Have you considered finding a support group for grief, depression, or diabetes? Many people find comfort by going to those groups. There might be something in your area or a group online.
I hope you feel better soon! Keep us updated.
I definitely feel these a lot more frequently than i'd like to, but i am 100% sure that i am not always depressed. I refuse to be put on medication for my depressive states as i know they're only short lived spells and can pass easily - given the right support. When i have these spells i often feel worthless, hopeless, upset, lose my appetite and attempt to isolate myself to mentally beat myself up about how much i dislike my mind - but that's not the way to make myself feel better. My girlfriend has the power to cheer me up by giving me a heartfelt cuddle and talking me through it (most of the time). When i'm feeling really bad i like to remind myself of all of the positive aspects of my life that don't warrant myself to be i a sad mood - life is always better than your brain tells you it is when you're feeling low from a spell of depression.
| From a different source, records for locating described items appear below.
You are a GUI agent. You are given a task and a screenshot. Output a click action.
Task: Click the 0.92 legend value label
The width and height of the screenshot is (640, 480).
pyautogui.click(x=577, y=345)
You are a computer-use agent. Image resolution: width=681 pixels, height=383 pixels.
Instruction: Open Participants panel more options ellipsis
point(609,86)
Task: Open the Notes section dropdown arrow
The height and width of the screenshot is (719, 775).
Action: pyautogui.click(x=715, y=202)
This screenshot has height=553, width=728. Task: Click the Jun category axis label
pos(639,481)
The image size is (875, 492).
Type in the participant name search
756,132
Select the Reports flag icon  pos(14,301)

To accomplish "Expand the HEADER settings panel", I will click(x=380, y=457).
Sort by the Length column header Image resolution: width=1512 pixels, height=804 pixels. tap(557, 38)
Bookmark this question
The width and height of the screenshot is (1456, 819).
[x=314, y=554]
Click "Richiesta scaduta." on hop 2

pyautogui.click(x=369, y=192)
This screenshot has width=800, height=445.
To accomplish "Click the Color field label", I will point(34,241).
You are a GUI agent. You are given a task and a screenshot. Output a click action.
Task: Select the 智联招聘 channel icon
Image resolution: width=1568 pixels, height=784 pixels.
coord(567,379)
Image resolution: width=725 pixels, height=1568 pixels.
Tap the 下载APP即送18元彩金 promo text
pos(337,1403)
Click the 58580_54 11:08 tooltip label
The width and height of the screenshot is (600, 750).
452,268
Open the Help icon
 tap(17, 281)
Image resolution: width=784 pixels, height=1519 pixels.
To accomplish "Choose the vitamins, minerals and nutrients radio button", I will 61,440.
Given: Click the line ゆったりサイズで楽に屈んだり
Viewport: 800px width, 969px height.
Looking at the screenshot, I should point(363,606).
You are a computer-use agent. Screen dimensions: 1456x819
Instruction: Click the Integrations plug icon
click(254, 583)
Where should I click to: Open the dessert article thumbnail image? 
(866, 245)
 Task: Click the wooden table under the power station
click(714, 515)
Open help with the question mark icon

I guess that what i'm trying to say is that although you might feel alone and useless you're most definitely not. Whether you look to a partner, a family member, a friend or somebody you just don't know that well for support there's always somebody who will be able to cheer you up. I'm not sure what causes a depressive spell but you know as well as i do that they're not a permanent thing that's here to stay. Stay strong and you'll get through it, happiness is only a short distance away.
Thank you for sharing this article; I believe that many college students suffer from depression. That was when I realized it was a legit "thing"
Hi EcoHealth Blog,
You're welcome. I am glad that you recognize the reality of depression. Not everyone believes that it is real, which is very sad because it adds to the stigma.
Some college students who know that they need help are afraid to ask for it because their parents have taught them that depression is just an "excuse" to act a certain way. The nice thing about college is that you learn to think for yourself. Hopefully, more college students will find and accept the truth in depression and seek help, even if their parents do not support it.